The Pound Sterling (GBP) remains under pressure against the US Dollar early Thursday, reaching a two-month low near 1.2520. The selloff intensified as persistent US inflation data dampened expectations for near-term Federal Reserve (Fed) rate cuts.
Market Sentiment: Dollar Strengthens, Rate Cut Expectations Shift
Hotter-than-expected US Consumer Price Index (CPI) and Nonfarm Payrolls (NFP) data for March suggest the Fed may hold off on rate cuts. The March FOMC Minutes further reinforced a hawkish outlook. This scenario has bolstered the US Dollar Index (DXY), which hit a fresh four-month high near 105.30.
BoE Policymaker Offers Little Support
A hawkish stance from Bank of England (BoE) policymaker Megan Greene failed to buoy the Pound.
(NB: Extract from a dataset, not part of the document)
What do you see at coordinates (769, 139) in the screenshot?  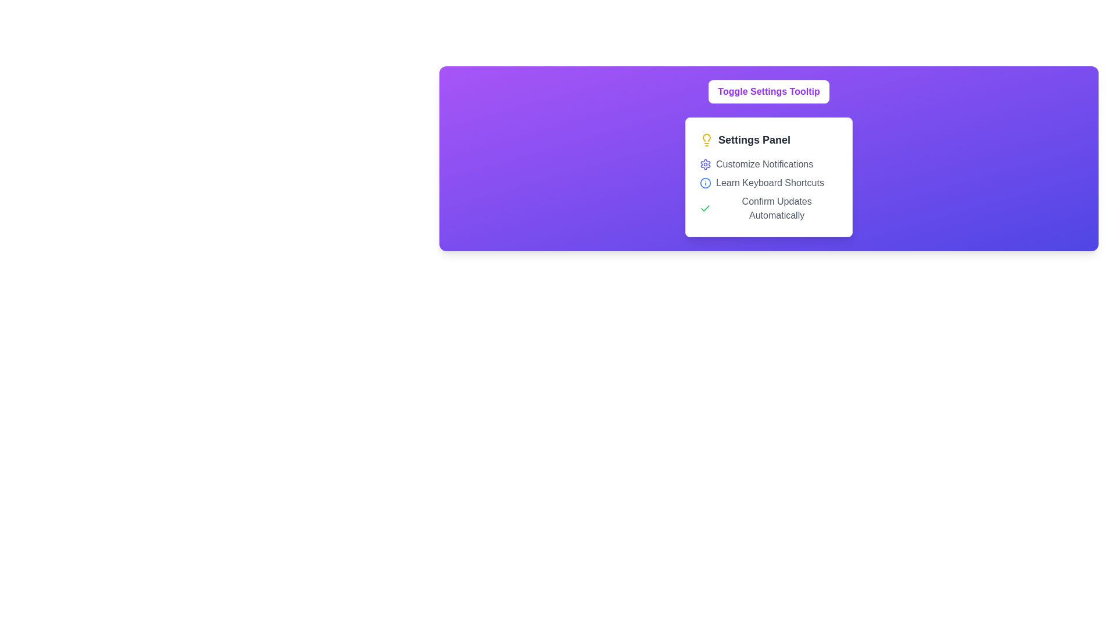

Greene cast doubt on expectations for a BoE rate cut pivot ahead of the Fed, stating UK inflation is proving more persistent than in the US due to a tight labor market and energy-driven trade shocks.
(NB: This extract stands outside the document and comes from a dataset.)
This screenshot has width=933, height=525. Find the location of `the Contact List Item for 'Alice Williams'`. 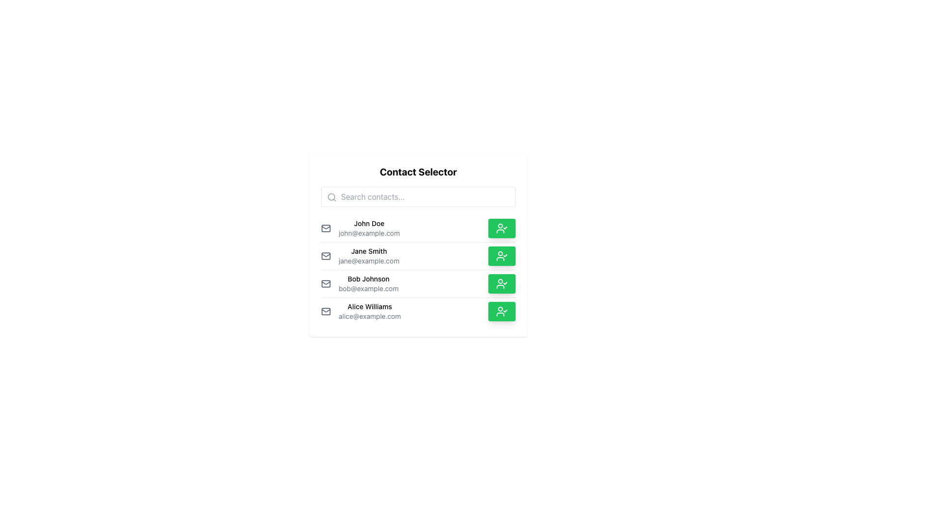

the Contact List Item for 'Alice Williams' is located at coordinates (360, 311).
Technical Outlook: GBP/USD Eyes 1.2500, RSI Signals Bearish Bias
Risk-off sentiment continues to pressure GBP/USD towards the key psychological support of 1.2500. A decisive break below this level could trigger a steeper decline. The pair approached the 200-day Exponential Moving Average (EMA) at 1.2570, a previously significant support area. The 14-period Relative Strength Index (RSI) near 40.00 signals increasing bearish momentum.